Sinek brushes off concerns that the Whys all sound the same, but that bothers me. There are enough constraints on WHY statements, both in concept and format, that I’m skeptical about their overall value. Is this a ruse to show us that there’s one core purpose for all humans?

Still, I’m frustrated in a work environment with no identity and no direction, so I’m desperate for any help I can get. ChatGPT assisted summary follows.

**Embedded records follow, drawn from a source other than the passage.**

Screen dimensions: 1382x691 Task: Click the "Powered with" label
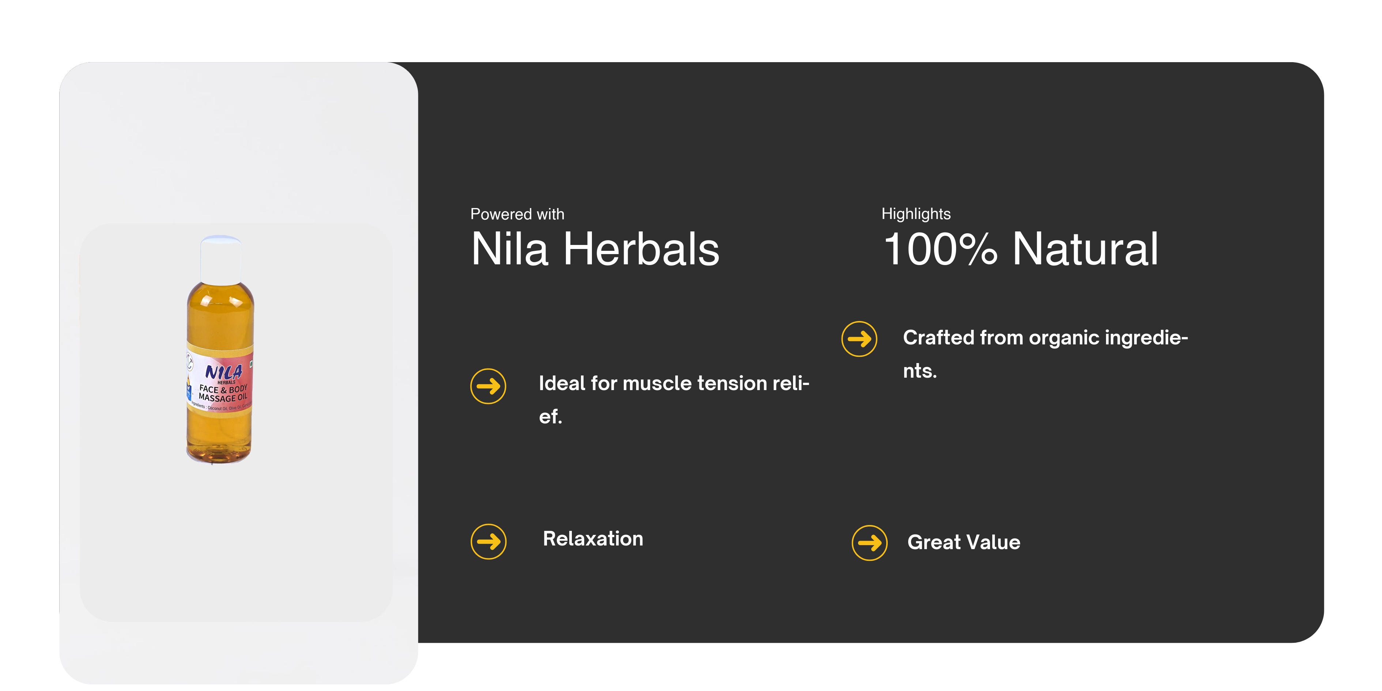tap(517, 214)
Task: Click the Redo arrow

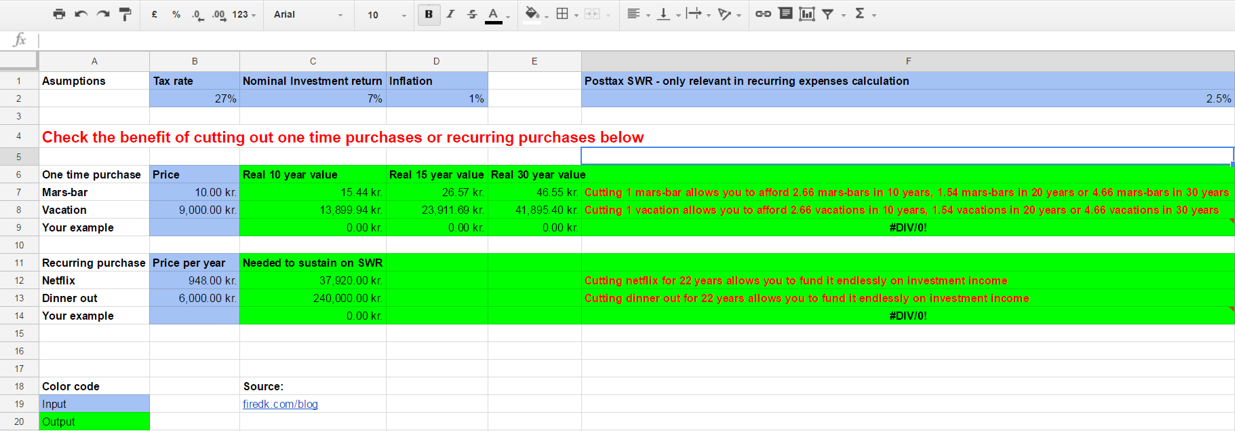Action: click(103, 14)
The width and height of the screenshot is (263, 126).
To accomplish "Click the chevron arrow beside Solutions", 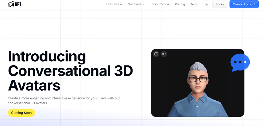I will click(x=144, y=4).
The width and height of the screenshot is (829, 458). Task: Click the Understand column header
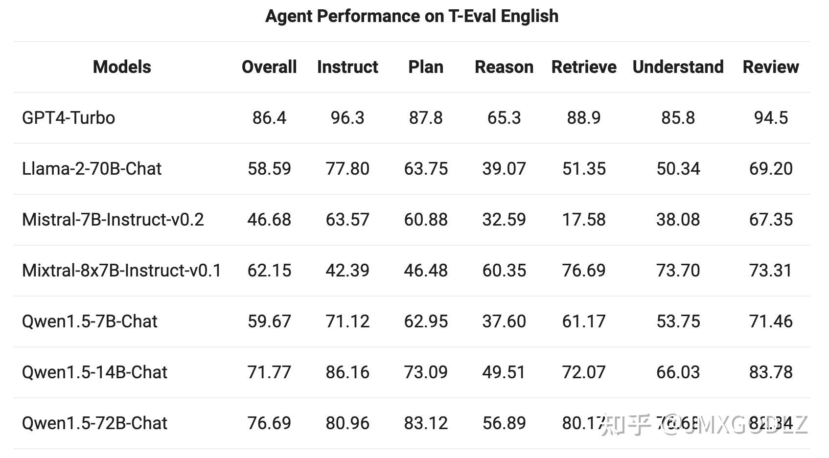678,67
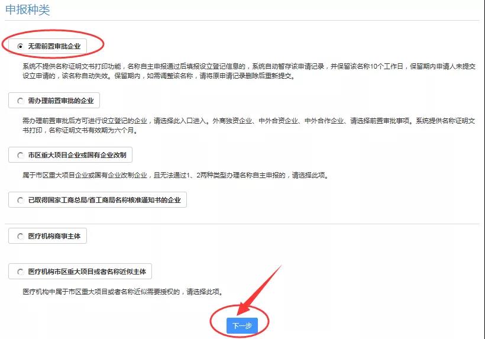Click description starting 医疗机构中属于市区重大项目
485x339 pixels.
pyautogui.click(x=123, y=292)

Your Why comes from who you are—it is discovered, not invented. The process is based on identifying patterns in your most meaningful past experiences.

Step-by-Step Process

  1. Choose a Partner (Why Discovery Partner)
    • Someone who listens well and asks insightful questions.
    • Ideally this is someone you are comfortable opening up to, but at the same time someone that doesn’t know you too well. They shouldn’t be filling in details that they already know, they should be hearing stories for the first time.
    • Their role is to help you reflect and find patterns—they don’t tell you your Why.
  2. Collect and Share Stories
    • Share 5–10 stories from your life when you felt proud, fulfilled, or impactful.
    • I was planning to do this during book club, but his advice is to not do it in public (due to how personal the stories will get) and also that several hours should be committed to this activity.
    • These can be from childhood, school, work, family—any time that felt meaningful.
  3. Identify Themes
    • The partner listens for recurring emotions, values, or contributions.
    • Highlight specific actions and their impact on others.
  4. Draft a Why Statement
    • Format: To [contribution] so that [impact].
    • Example: To help others grow so that they can reach their full potential.
  5. Refine and Validate
    • Test your Why Statement with others: does it feel authentic? Is it actionable?
    • Refine wording until it resonates deeply.

The Why should be rooted in the past, not in aspirational goals.

It should feel true immediately—if it feels off, dig deeper.

Language matters: the final wording should be emotionally and intellectually compelling.